» TASK DETAILS: Retype the entries starting at the line containing "Image resolution: width=1115" and ending at the line containing "coord(226,19)", with both of those lines included.

» MATERIAL TO PROCESS:
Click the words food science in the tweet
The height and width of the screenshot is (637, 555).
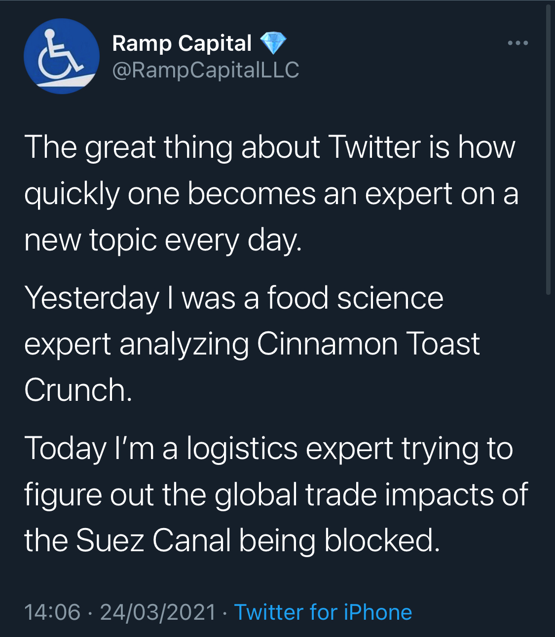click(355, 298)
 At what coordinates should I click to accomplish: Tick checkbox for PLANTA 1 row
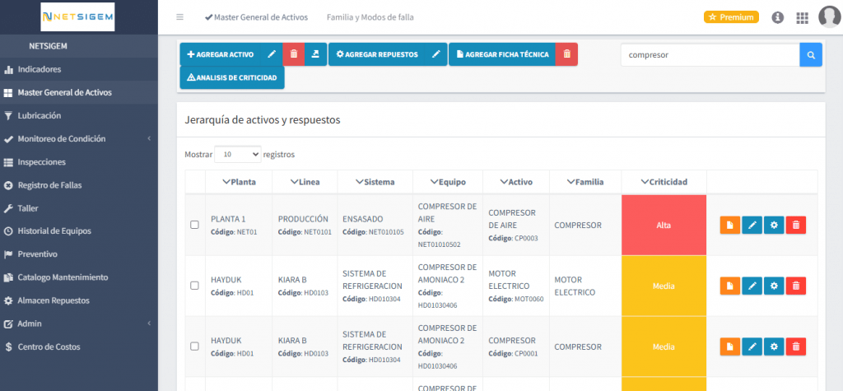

--

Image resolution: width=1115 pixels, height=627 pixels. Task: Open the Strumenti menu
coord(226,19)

» SOLUTION FOR THIS EXERCISE:
Image resolution: width=1115 pixels, height=627 pixels. Task: Open the Strumenti menu
coord(226,19)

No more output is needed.